§ Entries:
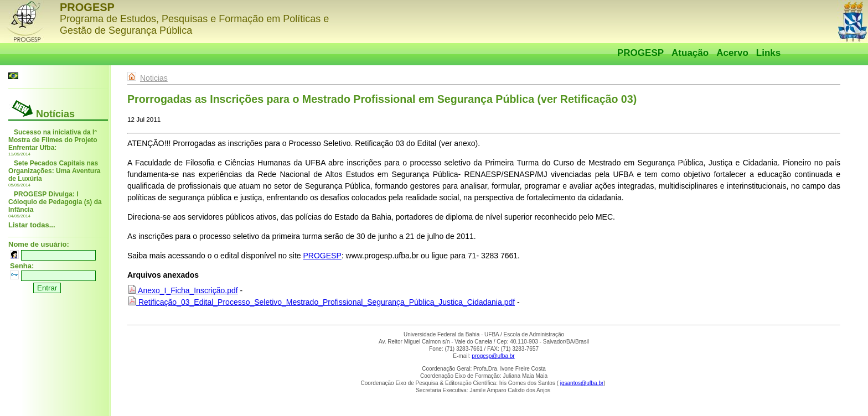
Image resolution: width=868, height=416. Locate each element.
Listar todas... (32, 225)
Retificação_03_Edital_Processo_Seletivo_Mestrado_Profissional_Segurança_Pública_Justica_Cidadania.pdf (321, 302)
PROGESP (640, 53)
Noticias (154, 78)
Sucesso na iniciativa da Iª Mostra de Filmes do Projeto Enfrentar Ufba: (53, 140)
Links (768, 53)
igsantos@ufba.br (582, 383)
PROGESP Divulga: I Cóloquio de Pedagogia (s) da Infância (55, 202)
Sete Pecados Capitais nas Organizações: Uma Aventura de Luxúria (54, 171)
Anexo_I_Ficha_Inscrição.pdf (183, 290)
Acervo (732, 53)
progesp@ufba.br (493, 356)
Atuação (690, 53)
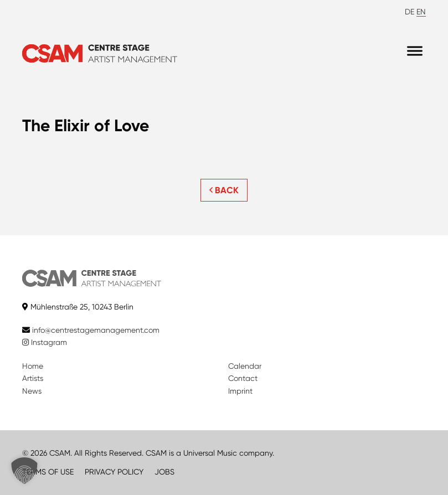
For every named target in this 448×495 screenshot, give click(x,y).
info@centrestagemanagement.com (96, 330)
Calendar (245, 366)
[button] (24, 471)
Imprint (240, 391)
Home (33, 366)
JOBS (164, 472)
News (32, 391)
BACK (224, 190)
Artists (33, 378)
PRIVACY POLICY (114, 472)
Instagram (44, 342)
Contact (243, 378)
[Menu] (415, 50)
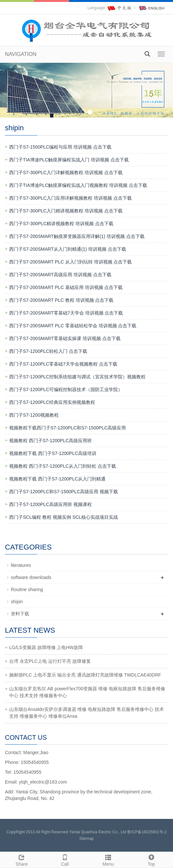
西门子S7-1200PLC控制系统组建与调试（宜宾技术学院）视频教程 (77, 377)
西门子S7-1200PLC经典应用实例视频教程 (52, 402)
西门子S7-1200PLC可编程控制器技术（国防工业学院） (66, 390)
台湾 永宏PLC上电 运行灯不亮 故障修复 (50, 661)
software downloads (31, 577)
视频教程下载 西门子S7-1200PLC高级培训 (53, 453)
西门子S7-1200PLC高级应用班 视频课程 (50, 504)
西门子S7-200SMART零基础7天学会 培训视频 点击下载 (66, 313)
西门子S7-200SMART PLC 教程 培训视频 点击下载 (61, 300)
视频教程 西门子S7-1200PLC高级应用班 (50, 440)
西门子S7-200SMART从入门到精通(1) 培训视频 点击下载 (67, 249)
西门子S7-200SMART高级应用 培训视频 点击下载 (60, 275)
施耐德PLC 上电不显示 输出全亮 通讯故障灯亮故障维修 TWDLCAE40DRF (85, 675)
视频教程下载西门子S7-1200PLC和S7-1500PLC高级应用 (67, 428)
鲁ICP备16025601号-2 (147, 832)
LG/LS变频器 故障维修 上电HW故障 (46, 647)
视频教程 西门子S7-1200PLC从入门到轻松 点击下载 (62, 466)
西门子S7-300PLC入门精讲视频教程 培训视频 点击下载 (66, 211)
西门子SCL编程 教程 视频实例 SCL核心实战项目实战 (63, 517)
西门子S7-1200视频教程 (34, 415)
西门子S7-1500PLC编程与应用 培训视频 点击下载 (60, 147)
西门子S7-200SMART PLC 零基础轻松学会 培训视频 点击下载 (73, 326)
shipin (17, 601)
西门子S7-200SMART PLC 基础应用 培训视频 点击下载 (66, 287)
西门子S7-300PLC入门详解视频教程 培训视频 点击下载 (66, 173)
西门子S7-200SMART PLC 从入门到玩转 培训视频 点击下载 (70, 262)
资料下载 (20, 614)
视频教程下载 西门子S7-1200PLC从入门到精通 (57, 479)
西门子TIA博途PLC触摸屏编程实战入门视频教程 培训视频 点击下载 (78, 185)
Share (22, 859)
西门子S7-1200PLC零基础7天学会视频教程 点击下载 (63, 364)
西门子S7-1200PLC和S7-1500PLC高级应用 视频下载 (63, 492)
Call (65, 859)
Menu (108, 859)
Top (151, 859)
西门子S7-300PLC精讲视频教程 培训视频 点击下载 (61, 223)
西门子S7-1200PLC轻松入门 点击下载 (48, 351)
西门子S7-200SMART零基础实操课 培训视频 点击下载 (65, 338)
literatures (21, 565)
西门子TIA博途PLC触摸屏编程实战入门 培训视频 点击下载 (69, 160)
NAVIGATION (21, 54)
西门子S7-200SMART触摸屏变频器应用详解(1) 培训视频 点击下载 (77, 236)
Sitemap (86, 838)
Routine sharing (27, 589)
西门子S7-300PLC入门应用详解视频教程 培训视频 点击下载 (70, 198)
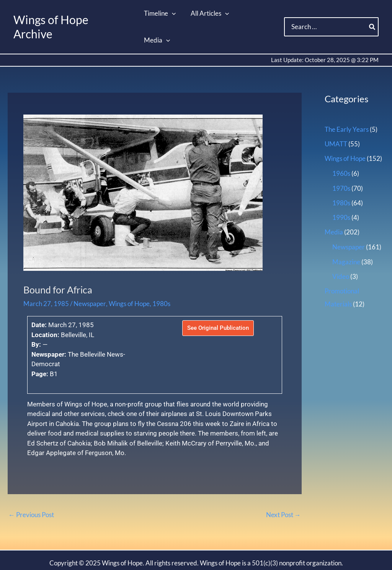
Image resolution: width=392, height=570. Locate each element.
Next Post (283, 488)
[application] (172, 13)
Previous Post (31, 488)
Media (334, 205)
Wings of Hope (129, 277)
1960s (341, 147)
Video (341, 250)
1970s (341, 161)
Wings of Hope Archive (72, 13)
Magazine (346, 235)
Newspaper (90, 277)
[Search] (372, 14)
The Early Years (346, 103)
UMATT (336, 117)
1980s (161, 277)
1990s (341, 191)
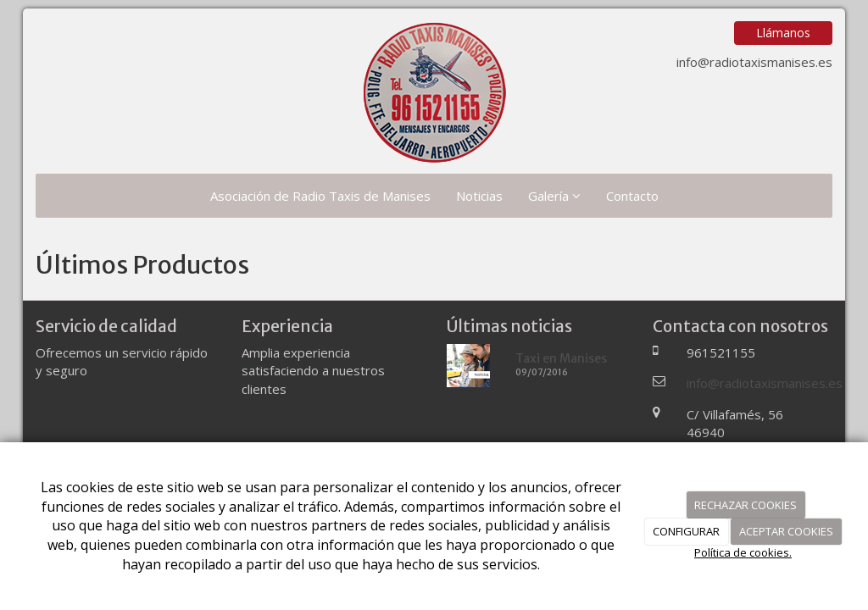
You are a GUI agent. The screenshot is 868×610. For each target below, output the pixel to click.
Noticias (479, 196)
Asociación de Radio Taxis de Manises (320, 196)
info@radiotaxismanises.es (754, 62)
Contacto (632, 196)
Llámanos (783, 32)
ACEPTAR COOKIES (786, 531)
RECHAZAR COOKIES (745, 505)
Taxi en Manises (561, 358)
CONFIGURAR (686, 531)
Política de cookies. (743, 552)
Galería (554, 196)
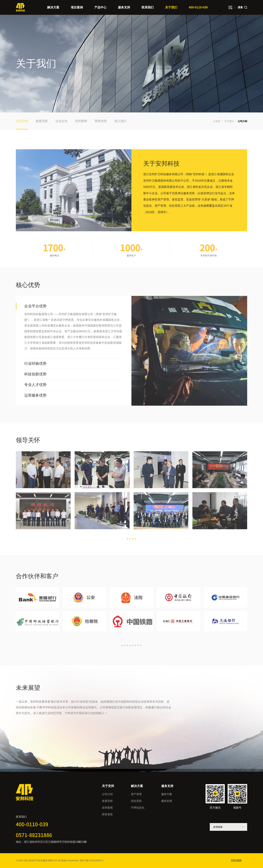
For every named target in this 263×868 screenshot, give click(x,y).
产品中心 (100, 7)
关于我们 (171, 7)
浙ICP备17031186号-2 (92, 861)
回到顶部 (236, 861)
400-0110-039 (198, 7)
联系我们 (148, 7)
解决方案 (53, 7)
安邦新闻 (107, 808)
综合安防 (136, 801)
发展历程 (107, 801)
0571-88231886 (34, 835)
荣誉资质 (107, 814)
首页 (217, 121)
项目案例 (77, 7)
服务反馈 (167, 801)
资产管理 (136, 794)
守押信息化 (138, 808)
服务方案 (167, 794)
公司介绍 (107, 794)
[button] (127, 552)
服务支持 (124, 7)
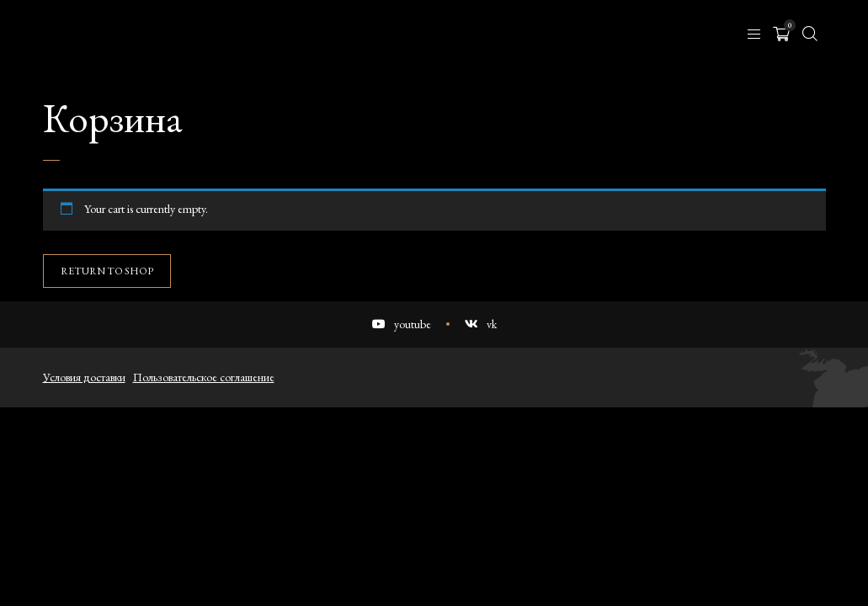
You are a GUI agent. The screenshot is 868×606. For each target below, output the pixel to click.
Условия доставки (84, 377)
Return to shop (107, 271)
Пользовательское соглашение (204, 377)
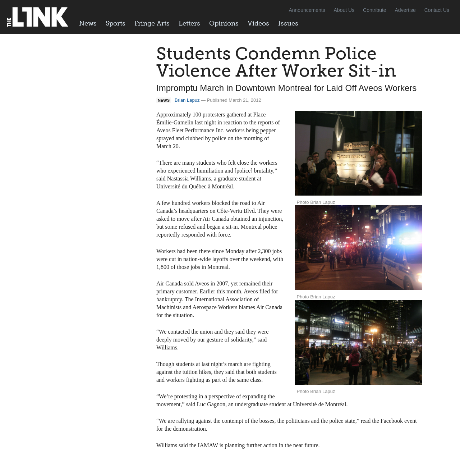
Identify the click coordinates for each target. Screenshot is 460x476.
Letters (189, 23)
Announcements (307, 10)
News (88, 23)
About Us (344, 10)
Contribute (374, 10)
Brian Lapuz (187, 100)
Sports (115, 23)
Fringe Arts (152, 23)
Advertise (405, 10)
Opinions (224, 23)
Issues (288, 23)
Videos (258, 23)
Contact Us (437, 10)
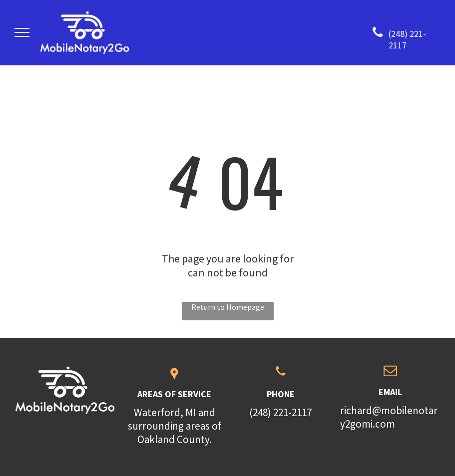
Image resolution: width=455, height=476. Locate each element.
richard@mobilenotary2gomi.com (389, 417)
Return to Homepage (228, 307)
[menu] (22, 32)
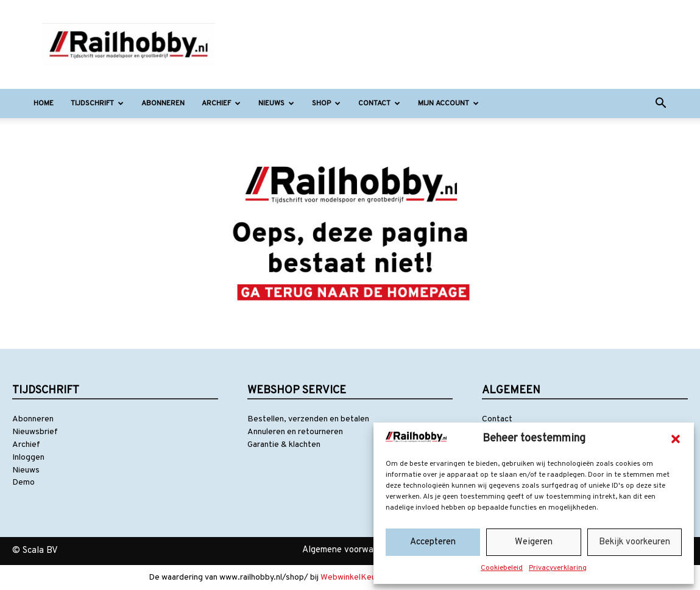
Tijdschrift (97, 104)
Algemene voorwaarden (349, 550)
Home (43, 104)
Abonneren (163, 104)
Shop (326, 104)
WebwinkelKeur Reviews (367, 577)
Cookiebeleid (501, 568)
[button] (676, 439)
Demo (23, 482)
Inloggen (28, 457)
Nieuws (276, 104)
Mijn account (448, 104)
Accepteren (433, 542)
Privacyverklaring (557, 568)
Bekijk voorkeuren (634, 542)
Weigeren (534, 542)
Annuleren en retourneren (295, 432)
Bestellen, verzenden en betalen (308, 419)
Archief (221, 104)
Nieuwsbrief (35, 432)
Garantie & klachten (284, 444)
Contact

§ Task:
Please edit the data above, replacing "Locate each element" with "Find every item" wherever it appears and leaving everything else the same. Omit the pictures from your answer.

§ Solution to the exercise:
Image resolution: width=868, height=416. Find every item.
Listar todas... (32, 225)
Retificação_03_Edital_Processo_Seletivo_Mestrado_Profissional_Segurança_Pública_Justica_Cidadania.pdf (321, 302)
PROGESP (640, 53)
Noticias (154, 78)
Sucesso na iniciativa da Iª Mostra de Filmes do Projeto Enfrentar Ufba: (53, 140)
Links (768, 53)
igsantos@ufba.br (582, 383)
PROGESP Divulga: I Cóloquio de Pedagogia (s) da Infância (55, 202)
Sete Pecados Capitais nas Organizações: Uma Aventura de Luxúria (54, 171)
Anexo_I_Ficha_Inscrição.pdf (183, 290)
Acervo (732, 53)
progesp@ufba.br (493, 356)
Atuação (690, 53)
For every named target in this 448×495 screenshot, give click(x,y).
info@centrestagemanagement.com (96, 330)
Calendar (245, 366)
[button] (24, 471)
Imprint (240, 391)
Home (33, 366)
JOBS (164, 472)
News (32, 391)
BACK (224, 190)
Artists (33, 378)
PRIVACY POLICY (114, 472)
Instagram (44, 342)
Contact (243, 378)
[Menu] (415, 50)
西门子S7-1200PLC控制系统组建与调试（宜宾技术学院）视频教程 (77, 377)
西门子S7-1200PLC经典应用实例视频教程 (52, 402)
西门子S7-1200PLC可编程控制器技术（国防工业学院） (66, 390)
台湾 永宏PLC上电 运行灯不亮 故障修复 (50, 661)
software downloads (31, 577)
视频教程下载 西门子S7-1200PLC高级培训 (53, 453)
西门子S7-1200PLC高级应用班 视频课程 (50, 504)
西门子S7-200SMART零基础7天学会 培训视频 点击下载 (66, 313)
西门子S7-200SMART PLC 教程 培训视频 点击下载 (61, 300)
视频教程 西门子S7-1200PLC高级应用班 (50, 440)
西门子S7-200SMART从入门到精通(1) 培训视频 点击下载 (67, 249)
西门子S7-200SMART高级应用 培训视频 点击下载 (60, 275)
施耐德PLC 上电不显示 输出全亮 通讯故障灯亮故障维修 TWDLCAE40DRF (85, 675)
视频教程下载西门子S7-1200PLC和S7-1500PLC高级应用 (67, 428)
鲁ICP备16025601号-2 (147, 832)
LG/LS变频器 故障维修 上电HW故障 (46, 647)
视频教程 西门子S7-1200PLC从入门到轻松 点击下载 (62, 466)
西门子S7-300PLC入门精讲视频教程 培训视频 点击下载 (66, 211)
西门子SCL编程 教程 视频实例 SCL核心实战项目实战 (63, 517)
西门子S7-1200视频教程 (34, 415)
西门子S7-1500PLC编程与应用 培训视频 点击下载 (60, 147)
西门子S7-200SMART PLC 零基础轻松学会 培训视频 点击下载 (73, 326)
shipin (17, 601)
西门子S7-200SMART PLC 基础应用 培训视频 点击下载 (66, 287)
西门子S7-300PLC入门详解视频教程 培训视频 点击下载 (66, 173)
西门子S7-200SMART PLC 从入门到玩转 培训视频 点击下载 (70, 262)
资料下载 (20, 614)
视频教程下载 西门子S7-1200PLC从入门到精通 (57, 479)
西门子TIA博途PLC触摸屏编程实战入门视频教程 培训视频 点击下载 (78, 185)
Share (22, 859)
西门子S7-1200PLC零基础7天学会视频教程 点击下载 (63, 364)
西门子S7-1200PLC和S7-1500PLC高级应用 视频下载 (63, 492)
Call (65, 859)
Menu (108, 859)
Top (151, 859)
西门子S7-300PLC精讲视频教程 培训视频 点击下载 (61, 223)
西门子S7-1200PLC轻松入门 点击下载 (48, 351)
西门子S7-200SMART零基础实操课 培训视频 点击下载 (65, 338)
literatures (21, 565)
西门子TIA博途PLC触摸屏编程实战入门 培训视频 点击下载 (69, 160)
NAVIGATION (21, 54)
西门子S7-200SMART触摸屏变频器应用详解(1) 培训视频 点击下载 (77, 236)
Sitemap (86, 838)
Routine sharing (27, 589)
西门子S7-300PLC入门应用详解视频教程 培训视频 点击下载 (70, 198)
Image resolution: width=392, height=570. Find every item.
Next Post (283, 488)
[application] (172, 13)
Previous Post (31, 488)
Media (334, 205)
Wings of Hope (129, 277)
1960s (341, 147)
Video (341, 250)
1970s (341, 161)
Wings of Hope Archive (72, 13)
Magazine (346, 235)
Newspaper (90, 277)
[Search] (372, 14)
The Early Years (346, 103)
UMATT (336, 117)
1980s (161, 277)
1990s (341, 191)
You are a GUI agent. The screenshot is 868×610. For each target below, output the pixel to click.
Noticias (479, 196)
Asociación de Radio Taxis de Manises (320, 196)
info@radiotaxismanises.es (754, 62)
Contacto (632, 196)
Llámanos (783, 32)
ACEPTAR COOKIES (786, 531)
RECHAZAR COOKIES (745, 505)
Taxi en Manises (561, 358)
CONFIGURAR (686, 531)
Política de cookies. (743, 552)
Galería (554, 196)
For every named target in this 263×868 screenshot, give click(x,y).
产品中心 (100, 7)
关于我们 (171, 7)
浙ICP备17031186号-2 (92, 861)
回到顶部 (236, 861)
400-0110-039 (198, 7)
联系我们 (148, 7)
解决方案 (53, 7)
安邦新闻 (107, 808)
综合安防 (136, 801)
发展历程 (107, 801)
0571-88231886 (34, 835)
荣誉资质 (107, 814)
首页 (217, 121)
项目案例 (77, 7)
服务反馈 (167, 801)
资产管理 (136, 794)
守押信息化 (138, 808)
服务方案 (167, 794)
公司介绍 (107, 794)
[button] (127, 552)
服务支持 (124, 7)
You are a GUI agent. The screenshot is 868×606. For each target below, output the pixel to click.
Условия доставки (84, 377)
Return to shop (107, 271)
Пользовательское соглашение (204, 377)
Identify the click coordinates for each target. Screenshot is 460x476.
Letters (189, 23)
Announcements (307, 10)
News (88, 23)
About Us (344, 10)
Contribute (374, 10)
Brian Lapuz (187, 100)
Sports (115, 23)
Fringe Arts (152, 23)
Advertise (405, 10)
Opinions (224, 23)
Issues (288, 23)
Videos (258, 23)
Contact Us (437, 10)
Image resolution: width=455, height=476. Find every item.
richard@mobilenotary2gomi.com (389, 417)
Return to Homepage (228, 307)
[menu] (22, 32)
Tijdschrift (97, 104)
Algemene voorwaarden (349, 550)
Home (43, 104)
Abonneren (163, 104)
Shop (326, 104)
WebwinkelKeur Reviews (367, 577)
Cookiebeleid (501, 568)
[button] (676, 439)
Demo (23, 482)
Inloggen (28, 457)
Nieuws (276, 104)
Mijn account (448, 104)
Accepteren (433, 542)
Privacyverklaring (557, 568)
Bekijk voorkeuren (634, 542)
Weigeren (534, 542)
Annuleren en retourneren (295, 432)
Bestellen, verzenden en betalen (308, 419)
Archief (221, 104)
Nieuwsbrief (35, 432)
Garantie & klachten (284, 444)
Contact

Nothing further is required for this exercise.